True, Coniferous forests evolved due to earth’s continents assuming their modern configuration.
What are Conifers?
- Conifers are a group of cone-bearing seed plants, a subset of gymnosperms. Scientifically, they make up the division Pinophyta, also known as Coniferophyta or Coniferae.
- The great majority are trees, though a few are shrubs. Examples include cedars, Douglas-firs, cypresses, firs, junipers, kauri, larches, pines, hemlocks, redwoods, spruces, and yews.
The evolution of the Coniferous forests:
- The earliest conifers appear in the fossil record during the Late Carboniferous (Pennsylvanian), over 300 million years ago.

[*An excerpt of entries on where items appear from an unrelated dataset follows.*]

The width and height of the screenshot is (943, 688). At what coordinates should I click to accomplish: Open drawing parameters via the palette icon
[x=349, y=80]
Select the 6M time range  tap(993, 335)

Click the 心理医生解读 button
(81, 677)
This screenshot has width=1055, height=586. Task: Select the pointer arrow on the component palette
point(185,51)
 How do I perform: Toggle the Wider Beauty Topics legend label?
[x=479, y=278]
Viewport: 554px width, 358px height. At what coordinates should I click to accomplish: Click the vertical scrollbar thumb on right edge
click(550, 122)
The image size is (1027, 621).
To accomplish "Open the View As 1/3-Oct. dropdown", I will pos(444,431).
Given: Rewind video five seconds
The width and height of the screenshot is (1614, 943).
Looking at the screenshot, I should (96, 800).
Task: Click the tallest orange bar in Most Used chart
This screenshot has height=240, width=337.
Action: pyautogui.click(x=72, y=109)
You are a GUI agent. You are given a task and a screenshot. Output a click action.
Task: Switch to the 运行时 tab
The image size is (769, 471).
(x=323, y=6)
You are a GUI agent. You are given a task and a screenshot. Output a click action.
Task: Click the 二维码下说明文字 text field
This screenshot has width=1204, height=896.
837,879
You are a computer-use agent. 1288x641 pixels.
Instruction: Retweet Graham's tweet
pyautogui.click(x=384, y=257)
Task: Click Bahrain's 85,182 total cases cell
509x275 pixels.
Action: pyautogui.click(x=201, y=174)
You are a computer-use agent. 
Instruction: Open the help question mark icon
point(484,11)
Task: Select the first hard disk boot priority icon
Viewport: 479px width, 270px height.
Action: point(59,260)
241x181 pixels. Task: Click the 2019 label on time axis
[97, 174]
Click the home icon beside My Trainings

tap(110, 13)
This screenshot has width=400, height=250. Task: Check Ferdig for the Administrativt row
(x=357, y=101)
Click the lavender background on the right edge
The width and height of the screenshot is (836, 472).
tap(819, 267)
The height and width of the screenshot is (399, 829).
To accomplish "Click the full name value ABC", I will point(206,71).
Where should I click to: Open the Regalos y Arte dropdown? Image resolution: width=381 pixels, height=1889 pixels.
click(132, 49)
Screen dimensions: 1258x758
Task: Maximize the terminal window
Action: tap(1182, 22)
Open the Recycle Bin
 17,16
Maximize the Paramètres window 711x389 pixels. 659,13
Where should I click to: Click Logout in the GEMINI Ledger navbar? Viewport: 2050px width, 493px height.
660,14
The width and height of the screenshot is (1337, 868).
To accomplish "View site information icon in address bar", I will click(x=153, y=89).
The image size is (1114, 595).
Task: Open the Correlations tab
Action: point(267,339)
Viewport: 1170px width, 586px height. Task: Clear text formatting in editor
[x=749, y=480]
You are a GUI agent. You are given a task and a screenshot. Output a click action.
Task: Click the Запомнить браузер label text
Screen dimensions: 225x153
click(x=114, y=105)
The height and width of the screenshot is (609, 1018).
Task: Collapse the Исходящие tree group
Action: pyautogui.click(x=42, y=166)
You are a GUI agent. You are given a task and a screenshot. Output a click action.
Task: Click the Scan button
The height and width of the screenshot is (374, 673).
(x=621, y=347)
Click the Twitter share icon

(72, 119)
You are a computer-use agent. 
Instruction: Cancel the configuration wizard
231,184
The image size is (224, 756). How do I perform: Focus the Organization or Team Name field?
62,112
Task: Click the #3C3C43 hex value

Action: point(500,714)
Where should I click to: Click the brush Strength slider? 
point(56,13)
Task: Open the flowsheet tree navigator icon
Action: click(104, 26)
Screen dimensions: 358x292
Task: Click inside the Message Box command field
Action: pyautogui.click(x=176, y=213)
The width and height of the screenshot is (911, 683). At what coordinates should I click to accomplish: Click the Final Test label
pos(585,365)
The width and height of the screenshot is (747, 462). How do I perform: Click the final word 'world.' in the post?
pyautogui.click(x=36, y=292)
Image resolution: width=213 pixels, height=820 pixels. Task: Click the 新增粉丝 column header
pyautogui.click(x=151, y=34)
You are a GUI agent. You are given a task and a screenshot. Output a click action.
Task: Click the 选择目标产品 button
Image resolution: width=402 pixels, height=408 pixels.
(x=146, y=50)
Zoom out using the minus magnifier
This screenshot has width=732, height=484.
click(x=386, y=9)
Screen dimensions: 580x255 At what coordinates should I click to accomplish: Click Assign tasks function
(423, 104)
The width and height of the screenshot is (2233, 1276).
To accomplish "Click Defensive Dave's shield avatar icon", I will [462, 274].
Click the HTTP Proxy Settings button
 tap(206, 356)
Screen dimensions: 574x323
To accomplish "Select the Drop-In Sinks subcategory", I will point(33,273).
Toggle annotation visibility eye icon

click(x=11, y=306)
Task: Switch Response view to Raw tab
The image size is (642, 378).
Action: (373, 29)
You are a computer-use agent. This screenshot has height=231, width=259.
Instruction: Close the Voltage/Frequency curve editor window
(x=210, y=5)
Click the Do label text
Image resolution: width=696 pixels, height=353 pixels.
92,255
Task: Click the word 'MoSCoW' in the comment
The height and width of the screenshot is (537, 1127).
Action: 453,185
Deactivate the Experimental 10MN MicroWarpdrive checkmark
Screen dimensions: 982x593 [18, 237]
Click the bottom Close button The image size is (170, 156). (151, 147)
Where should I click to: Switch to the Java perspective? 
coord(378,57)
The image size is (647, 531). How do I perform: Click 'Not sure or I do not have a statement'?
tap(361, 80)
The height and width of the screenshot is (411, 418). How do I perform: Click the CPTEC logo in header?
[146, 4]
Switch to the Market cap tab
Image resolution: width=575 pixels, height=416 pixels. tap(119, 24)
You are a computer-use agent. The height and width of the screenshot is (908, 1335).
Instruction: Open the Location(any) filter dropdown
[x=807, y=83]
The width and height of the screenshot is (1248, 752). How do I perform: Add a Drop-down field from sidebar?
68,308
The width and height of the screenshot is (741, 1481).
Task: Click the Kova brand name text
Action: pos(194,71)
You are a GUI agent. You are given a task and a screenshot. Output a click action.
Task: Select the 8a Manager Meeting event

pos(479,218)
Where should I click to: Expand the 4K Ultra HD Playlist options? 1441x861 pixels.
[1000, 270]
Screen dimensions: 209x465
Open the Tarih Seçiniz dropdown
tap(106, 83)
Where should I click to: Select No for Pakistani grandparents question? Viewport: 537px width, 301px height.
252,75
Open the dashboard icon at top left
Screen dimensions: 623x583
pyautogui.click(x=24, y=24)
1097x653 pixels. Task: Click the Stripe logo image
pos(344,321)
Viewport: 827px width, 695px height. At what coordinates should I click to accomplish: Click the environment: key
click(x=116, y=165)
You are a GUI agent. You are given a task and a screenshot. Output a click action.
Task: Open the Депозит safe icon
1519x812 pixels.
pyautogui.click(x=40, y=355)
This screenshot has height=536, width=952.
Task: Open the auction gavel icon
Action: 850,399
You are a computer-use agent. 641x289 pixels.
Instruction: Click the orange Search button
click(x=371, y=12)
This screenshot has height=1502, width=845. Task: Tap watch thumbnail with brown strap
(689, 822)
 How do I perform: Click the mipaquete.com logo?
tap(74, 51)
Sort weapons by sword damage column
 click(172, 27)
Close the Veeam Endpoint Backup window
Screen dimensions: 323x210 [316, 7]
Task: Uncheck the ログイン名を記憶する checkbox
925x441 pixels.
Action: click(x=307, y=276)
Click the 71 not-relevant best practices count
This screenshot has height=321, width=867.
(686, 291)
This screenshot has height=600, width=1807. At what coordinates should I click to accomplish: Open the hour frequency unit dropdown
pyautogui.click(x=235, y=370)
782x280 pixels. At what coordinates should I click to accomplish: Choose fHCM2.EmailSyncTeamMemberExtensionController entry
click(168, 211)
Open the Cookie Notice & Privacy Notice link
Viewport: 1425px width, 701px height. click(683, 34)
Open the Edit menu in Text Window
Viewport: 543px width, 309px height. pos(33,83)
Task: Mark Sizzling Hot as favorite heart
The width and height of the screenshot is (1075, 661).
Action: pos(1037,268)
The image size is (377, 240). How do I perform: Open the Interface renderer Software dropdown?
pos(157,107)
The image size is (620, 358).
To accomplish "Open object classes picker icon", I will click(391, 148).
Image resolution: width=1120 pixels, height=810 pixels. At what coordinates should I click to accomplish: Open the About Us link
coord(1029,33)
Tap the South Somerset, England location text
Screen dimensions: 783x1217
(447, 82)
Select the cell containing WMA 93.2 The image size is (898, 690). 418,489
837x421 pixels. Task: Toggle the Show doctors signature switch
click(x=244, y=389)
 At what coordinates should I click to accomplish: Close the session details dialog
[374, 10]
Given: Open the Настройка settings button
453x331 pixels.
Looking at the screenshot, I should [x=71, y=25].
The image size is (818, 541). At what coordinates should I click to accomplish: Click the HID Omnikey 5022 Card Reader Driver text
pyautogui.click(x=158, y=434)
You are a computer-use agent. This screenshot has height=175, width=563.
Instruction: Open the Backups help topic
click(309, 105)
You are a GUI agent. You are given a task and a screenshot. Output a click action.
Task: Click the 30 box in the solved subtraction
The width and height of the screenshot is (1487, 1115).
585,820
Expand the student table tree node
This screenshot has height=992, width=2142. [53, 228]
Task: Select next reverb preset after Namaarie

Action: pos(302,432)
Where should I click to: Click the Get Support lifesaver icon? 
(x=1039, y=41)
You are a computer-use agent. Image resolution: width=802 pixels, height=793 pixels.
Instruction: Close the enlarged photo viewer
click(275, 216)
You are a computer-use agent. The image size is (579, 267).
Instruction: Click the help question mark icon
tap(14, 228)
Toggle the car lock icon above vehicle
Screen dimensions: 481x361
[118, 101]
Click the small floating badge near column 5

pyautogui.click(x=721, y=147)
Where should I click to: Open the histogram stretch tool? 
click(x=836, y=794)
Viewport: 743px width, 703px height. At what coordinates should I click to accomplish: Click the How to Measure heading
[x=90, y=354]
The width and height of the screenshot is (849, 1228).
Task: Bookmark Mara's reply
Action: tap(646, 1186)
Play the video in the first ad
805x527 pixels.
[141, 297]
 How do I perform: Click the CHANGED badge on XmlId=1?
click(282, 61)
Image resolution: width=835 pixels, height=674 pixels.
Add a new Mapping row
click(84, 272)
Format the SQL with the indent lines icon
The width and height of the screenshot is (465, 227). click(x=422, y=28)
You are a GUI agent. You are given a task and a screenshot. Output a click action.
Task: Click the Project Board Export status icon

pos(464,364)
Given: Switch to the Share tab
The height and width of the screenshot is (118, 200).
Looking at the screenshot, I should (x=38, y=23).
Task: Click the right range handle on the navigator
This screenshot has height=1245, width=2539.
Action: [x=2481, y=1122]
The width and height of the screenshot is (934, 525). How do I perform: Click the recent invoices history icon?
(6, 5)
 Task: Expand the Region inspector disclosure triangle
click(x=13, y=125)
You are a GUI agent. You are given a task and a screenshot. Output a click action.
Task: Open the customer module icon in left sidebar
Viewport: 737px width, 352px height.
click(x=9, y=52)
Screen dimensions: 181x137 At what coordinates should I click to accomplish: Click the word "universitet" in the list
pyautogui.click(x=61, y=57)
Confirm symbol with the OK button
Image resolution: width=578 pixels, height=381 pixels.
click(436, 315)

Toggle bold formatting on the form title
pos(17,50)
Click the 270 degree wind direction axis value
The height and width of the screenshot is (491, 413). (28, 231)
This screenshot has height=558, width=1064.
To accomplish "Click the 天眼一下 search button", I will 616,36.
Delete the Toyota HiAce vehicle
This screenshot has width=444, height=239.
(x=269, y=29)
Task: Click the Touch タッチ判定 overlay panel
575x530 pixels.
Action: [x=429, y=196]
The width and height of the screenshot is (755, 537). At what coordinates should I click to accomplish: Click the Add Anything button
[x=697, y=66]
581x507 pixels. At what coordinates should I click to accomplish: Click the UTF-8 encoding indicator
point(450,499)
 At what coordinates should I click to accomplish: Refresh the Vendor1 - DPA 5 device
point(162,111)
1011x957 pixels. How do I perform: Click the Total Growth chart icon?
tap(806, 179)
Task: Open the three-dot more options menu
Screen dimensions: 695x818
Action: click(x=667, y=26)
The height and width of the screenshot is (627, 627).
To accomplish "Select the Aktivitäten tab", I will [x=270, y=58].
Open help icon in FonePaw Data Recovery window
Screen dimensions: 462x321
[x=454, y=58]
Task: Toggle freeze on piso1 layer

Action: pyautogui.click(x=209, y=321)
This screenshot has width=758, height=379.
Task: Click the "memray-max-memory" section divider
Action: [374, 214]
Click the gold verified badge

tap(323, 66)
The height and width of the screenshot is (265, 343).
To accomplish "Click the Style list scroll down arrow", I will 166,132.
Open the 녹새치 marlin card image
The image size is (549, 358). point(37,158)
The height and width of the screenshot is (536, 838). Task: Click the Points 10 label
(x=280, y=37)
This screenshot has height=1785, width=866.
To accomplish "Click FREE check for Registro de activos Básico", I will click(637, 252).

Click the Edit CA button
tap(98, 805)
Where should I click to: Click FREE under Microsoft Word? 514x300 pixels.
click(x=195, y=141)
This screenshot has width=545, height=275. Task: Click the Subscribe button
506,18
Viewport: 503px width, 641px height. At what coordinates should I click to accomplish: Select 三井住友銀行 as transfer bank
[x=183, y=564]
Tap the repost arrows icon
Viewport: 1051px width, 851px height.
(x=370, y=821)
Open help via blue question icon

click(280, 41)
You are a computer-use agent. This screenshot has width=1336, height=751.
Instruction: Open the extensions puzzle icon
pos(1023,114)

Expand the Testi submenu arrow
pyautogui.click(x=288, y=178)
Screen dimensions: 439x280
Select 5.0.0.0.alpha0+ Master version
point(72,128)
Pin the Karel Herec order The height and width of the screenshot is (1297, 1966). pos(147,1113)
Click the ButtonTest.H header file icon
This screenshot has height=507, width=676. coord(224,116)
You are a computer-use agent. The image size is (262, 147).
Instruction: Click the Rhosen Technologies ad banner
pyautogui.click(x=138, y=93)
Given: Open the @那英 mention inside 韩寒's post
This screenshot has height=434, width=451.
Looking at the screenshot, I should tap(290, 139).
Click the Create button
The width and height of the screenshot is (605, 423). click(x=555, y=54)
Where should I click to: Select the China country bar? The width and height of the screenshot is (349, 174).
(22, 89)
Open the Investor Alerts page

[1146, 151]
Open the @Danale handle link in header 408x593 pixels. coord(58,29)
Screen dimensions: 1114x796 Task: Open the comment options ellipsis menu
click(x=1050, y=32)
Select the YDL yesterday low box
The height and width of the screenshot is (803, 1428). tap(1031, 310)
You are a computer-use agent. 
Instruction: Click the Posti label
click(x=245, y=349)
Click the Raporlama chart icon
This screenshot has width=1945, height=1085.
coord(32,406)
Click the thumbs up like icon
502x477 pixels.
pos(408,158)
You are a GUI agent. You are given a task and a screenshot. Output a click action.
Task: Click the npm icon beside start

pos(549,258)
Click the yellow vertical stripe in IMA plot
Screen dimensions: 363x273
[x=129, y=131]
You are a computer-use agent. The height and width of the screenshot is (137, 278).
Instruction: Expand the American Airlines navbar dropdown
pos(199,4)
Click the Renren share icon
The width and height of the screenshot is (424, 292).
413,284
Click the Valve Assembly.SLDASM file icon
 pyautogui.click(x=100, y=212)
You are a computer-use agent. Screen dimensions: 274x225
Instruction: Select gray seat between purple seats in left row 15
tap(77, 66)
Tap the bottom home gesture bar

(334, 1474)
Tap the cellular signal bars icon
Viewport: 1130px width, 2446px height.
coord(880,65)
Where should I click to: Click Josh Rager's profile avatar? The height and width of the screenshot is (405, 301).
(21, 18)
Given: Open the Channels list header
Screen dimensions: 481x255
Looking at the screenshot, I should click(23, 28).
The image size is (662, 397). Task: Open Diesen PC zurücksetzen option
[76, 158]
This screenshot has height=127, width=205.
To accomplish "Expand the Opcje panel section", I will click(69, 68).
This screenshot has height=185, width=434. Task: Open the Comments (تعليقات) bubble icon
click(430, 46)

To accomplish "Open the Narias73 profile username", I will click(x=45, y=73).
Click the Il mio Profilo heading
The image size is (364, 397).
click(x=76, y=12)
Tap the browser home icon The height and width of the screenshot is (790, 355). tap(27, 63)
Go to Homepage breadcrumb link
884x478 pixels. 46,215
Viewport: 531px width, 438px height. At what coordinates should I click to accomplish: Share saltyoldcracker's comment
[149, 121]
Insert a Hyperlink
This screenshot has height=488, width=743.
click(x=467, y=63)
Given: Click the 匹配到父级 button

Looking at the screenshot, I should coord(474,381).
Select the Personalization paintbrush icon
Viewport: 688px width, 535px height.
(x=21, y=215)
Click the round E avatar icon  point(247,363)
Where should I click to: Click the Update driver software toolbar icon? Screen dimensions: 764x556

- The most primitive conifers belong to the paraphyletic assemblage of "Wallachian conifers", which were small trees, and probably originated in dry upland habitats.
- The range of conifers expanded during the Early Permian (Cisuralian) to lowlands due to increasing aridity.
- Wallachian conifers were gradually replaced by more advanced voltzialean or "transition" conifers. Conifers were largely unaffected by the Permian–Triassic extinction event and were dominant land plants of the Mesozoic era.
- Modern groups of conifers emerged from the Voltziales during the Late Permian through Jurassic.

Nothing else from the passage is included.